Fast forward a few years and I saw açai-flavored jelly beans at a natural products expo; I saw followers of a media mogul clamor to purchase supplements and beverages that touted açai as a miracle weight loss ingredient; I watched as clients gained weight or struggled with blood sugar issues consuming upwards of 15 ounces of sugar-based beverages daily all the while noting their reason for purchase as the mix of antioxidant-rich berries that were in the drink -- weren't they? And somewhere in the battle for which of nature's fruit was the best in terms of its antioxidant content, I turned a deaf ear to these foods, supplements, and drinks and used sign language to say to my clients "eat whole foods, enjoy organic berries and consume a variety of colors for optimal health."
And then in the last two years, on my pursuit of a Qualitarian nutrition plan which includes evaluation of over 7,500 foods, supplements, and accessories to date to identify which ones are better quality, and thus deserving of Ashley Koff Approved (AKA) status, I found myself back in the world of açai products wondering where they all fit.
A funny thing happened on the way to the grocery store. I also ran into a colleague who raised some questions for me about açai: Was / is it safe? Why should we consume it when we have blueberries and olives and other nutrient-rich foods? And are all açai products created equal? I had my answers. I thought I knew where I stood, but these questions got me thinking. And never one to make an uniformed nutrition choice, I set out to get my answers.
What I learned I want to share with you -- well, in terms of my Ashley Koff Approved list http://ashleykoff.com/approved/product-lists/AKA_Grocery.pdf, I've actually already shared it with you because I think it will help you make the Qualitarian choice when it comes to açai.
1. Açai is rich in antioxidants which makes it healthy for the heart, your immune system and for disease prevention.
2. The Brazilian government (not the U.S.) has standards for products that contain açai: The juice products should have 3g of fat per 8 ounce serving to prove it contains whole food açai; the frozen products should be closer to 5g per 3.5oz (100g).
3. The benefits of being rich in antioxidants can't be enough to outweigh the risks of chemicals or genetic modification so I recommend only choose organic açai (this also ensures that any of the other ingredients including additives in the product aren't genetically modified as certified organic doesn't allow for GM soy (i.e. soy lecithin) that can be used as a binder in some açai products).
4. Organic açai ensures traceability which ensures that a company be invested in where and how the berries are being harvested.

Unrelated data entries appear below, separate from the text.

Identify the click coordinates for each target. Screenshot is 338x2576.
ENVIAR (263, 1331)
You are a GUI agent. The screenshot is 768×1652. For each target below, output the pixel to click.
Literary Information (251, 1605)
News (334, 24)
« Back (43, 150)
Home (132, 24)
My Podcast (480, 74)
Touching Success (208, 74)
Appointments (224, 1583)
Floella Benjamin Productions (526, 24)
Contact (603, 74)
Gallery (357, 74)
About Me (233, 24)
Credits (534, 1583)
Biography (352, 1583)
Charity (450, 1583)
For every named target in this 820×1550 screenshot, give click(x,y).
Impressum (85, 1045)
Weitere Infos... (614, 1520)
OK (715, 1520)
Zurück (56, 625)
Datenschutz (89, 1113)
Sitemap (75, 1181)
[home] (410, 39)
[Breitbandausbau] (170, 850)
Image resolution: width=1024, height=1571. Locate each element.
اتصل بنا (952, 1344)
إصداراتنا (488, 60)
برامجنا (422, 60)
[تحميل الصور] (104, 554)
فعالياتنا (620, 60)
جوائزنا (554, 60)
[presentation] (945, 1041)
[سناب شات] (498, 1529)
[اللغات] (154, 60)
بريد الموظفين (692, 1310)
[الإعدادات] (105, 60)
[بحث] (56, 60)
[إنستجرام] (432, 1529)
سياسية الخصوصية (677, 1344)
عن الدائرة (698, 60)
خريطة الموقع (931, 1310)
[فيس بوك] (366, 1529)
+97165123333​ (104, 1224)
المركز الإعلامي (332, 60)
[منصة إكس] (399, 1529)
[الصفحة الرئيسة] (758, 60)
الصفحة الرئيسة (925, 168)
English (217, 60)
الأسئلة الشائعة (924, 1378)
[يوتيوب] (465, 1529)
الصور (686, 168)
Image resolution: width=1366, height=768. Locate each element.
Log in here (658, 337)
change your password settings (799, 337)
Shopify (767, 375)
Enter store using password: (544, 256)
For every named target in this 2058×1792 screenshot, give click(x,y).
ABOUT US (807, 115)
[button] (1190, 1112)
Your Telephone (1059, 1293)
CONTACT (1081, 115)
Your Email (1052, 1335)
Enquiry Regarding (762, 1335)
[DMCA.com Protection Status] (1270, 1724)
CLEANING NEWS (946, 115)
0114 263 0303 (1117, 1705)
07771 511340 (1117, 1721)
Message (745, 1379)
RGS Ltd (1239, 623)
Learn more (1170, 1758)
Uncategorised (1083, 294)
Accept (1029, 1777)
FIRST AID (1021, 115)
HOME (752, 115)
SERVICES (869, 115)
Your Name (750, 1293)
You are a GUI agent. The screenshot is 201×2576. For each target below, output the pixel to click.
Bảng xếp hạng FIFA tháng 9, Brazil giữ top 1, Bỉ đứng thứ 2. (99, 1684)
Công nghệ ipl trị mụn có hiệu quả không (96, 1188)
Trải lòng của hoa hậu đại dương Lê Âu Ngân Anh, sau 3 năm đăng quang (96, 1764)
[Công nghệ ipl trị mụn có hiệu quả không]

5. Actual açai should be lower glycemic than many other fruits and fruit juices due to its fiber and fatty acid content and because the berry is low in natural fruit sugar; the products that add sugar, other sweeteners, or other fruit juices will not necessarily have the same lower glycemic level.
6. The immune supporting benefits of açai's antioxidants won't stand up against high levels of added sugar which is known to suppress the immune system so steer clear of sodas, smoothies and products containing several grams of added sugars.
So net, net. Some açai products are AKA as I believe that açai can be part of a healthy diet. A note of disclosure: As you can read on my website - the AKA stamp is one that cannot be bought (a company cannot pay me to use my logo or to approve their products), it's earned. For AKA products, I may choose to work with them as a paid spokesperson (I won't do this for non-AKA products or companies). As I concluded my research about açai and approved different products including some of Sambazon's, I decided to collaborate with them as a spokesperson for their Real Deal Açai campaign because it allows me the opportunity to teach consumers, the media and health care practitioners about the true difference in açai products on the market today.